Good afternoon, citizens of the Federation. As you know, I am the Andorian ambassador to Earth, a post I have always held with pride. In certain recent incidents, however, I have not behaved with the decorum and etiquette befitting my position. And so today I wish to apologize, not only because it is a shrewd PR move, nor even because my government has threatened me with harm, but because I feel I owe it to you -- and I can't sleep when I owe people things. I held out as long as I could, but I'm starting to hallucinate. Now if the ballet-dancing Horta will please get out of my way, I'll begin.
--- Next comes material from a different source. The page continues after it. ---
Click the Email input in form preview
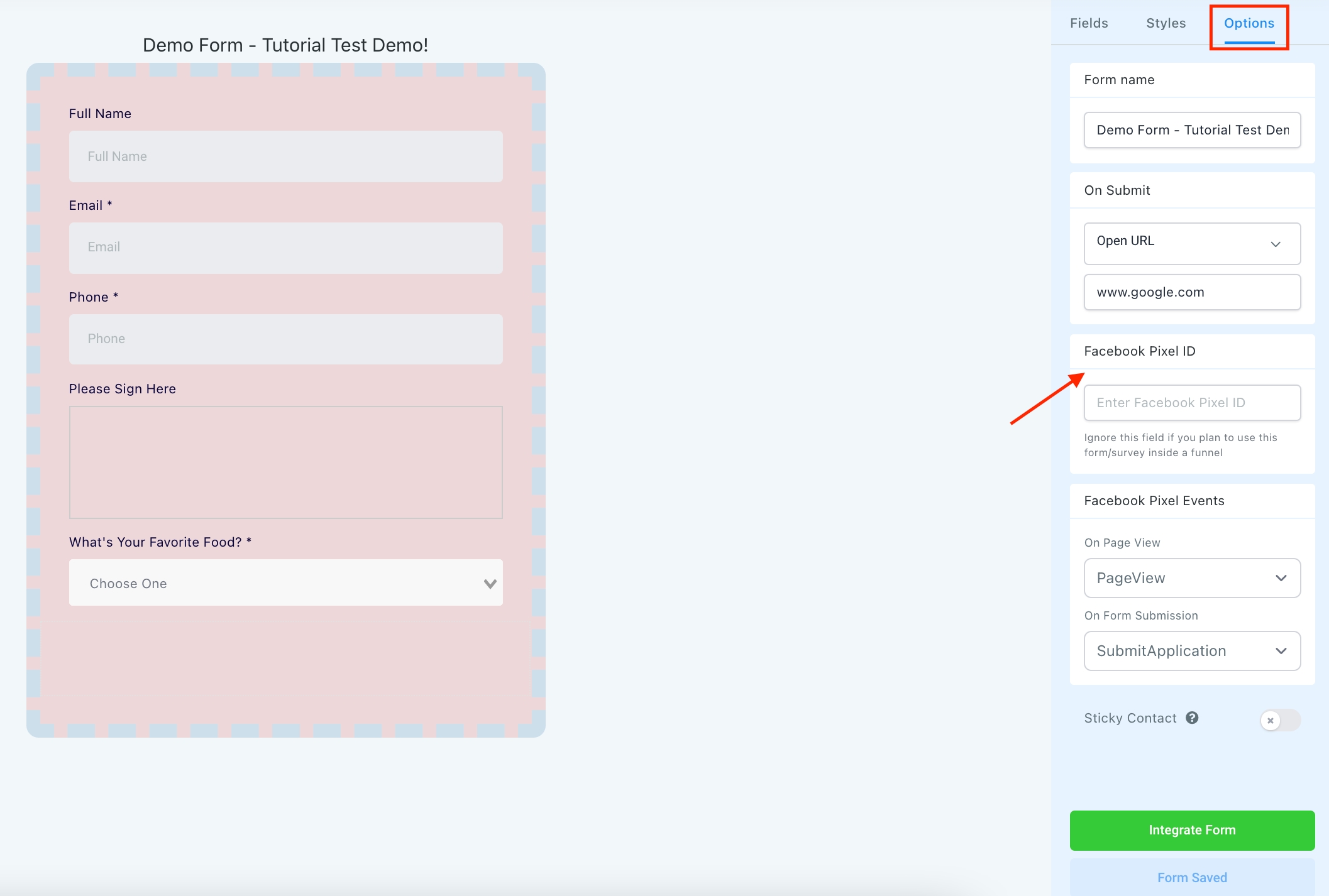 [x=285, y=248]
First and foremost, I apologize for my disastrous attempt at stand-up comedy in the 602 Club. I'd had a few too many drinks and made jokes I shouldn't have. It was wrong of me to make racist remarks about humans, to complain that there were so many humans in the audience, and to blame humans for starting all the wars in human history. Above all, I apologize for throwing the P-word around. Like many Andorians, I used that word all the time in my youth, and it has been a difficult habit to break. But I realize it is offensive to humans, especially those who are not actually pink. I will do my best not to use it in the future when any humans are in earshot.
On a related note, I apologize for my remarks to this year's graduating class at the Academy, in which I insulted Starfleet. I assure you that this was a slip of the tongue; I only meant to insult President Archer. I've released my prepared text to the press, and you'll see that instead of "Starfleet is a cesspool of brain-dead grunts too mentally stunted to get real jobs," I meant to say "Archer sucks." Surely you can sympathize with my mistake; English is a very difficult language.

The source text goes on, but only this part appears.